I was doing some work for a client helping them implement Continia Software’s Document Management solution; this is a widely used extension for Microsoft Dynamics 365 Business Central which scans invoices, and other documents, and uses OCR (Object Character Recognition) to match the scanned invoice with the Business Central transaction.
While preparing for a training session, I discovered that one of the supplier invoices was not being read correctly; there was an Product Code heading followed by rows of item numbers, below which was the payment terms just outside of the lines table which was being picked up as an item number.
Fortunately, Document Capture allows you to add Rules to fields with which we could stop it reading the payment terms.
The item numbers in this case all followed a pattern which was fairly similar. Below are examples of the two formats of item number used by the supplier:
- AA1 – two letters followed by up to three numbers.
- AA1A – two letters followed by up to three numbers followed by a letter.
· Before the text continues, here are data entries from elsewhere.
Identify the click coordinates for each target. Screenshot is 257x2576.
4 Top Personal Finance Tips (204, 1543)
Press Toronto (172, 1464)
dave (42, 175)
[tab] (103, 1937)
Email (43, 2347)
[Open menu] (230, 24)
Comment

The rules allowed by Document Capture use regular expressions (commonly shortened to “regex”), which are a sequence of characters which specifies a match pattern in text.
The regex required for this supplier invoice is as below:
[A-Z]{2}[0-9]{1,2,3}[A-Z]{0,1,2}
To break this down:
- [A-Z]{2} – two alpha characters.
- [0-9]{1,2,3} – between 1 and 3 digits.
- [A-Z]{0,1,2} – none or between 1 and 2 alpha characters..
Once we put the rule in place and clicked Recognise Fields button on the action bar, the invoice was correctly read and the payment terms were no longer read as items.
As I say, I am not a regex expert and while the above does work, I’d be happy if anyone has any suggestions to make it more efficient.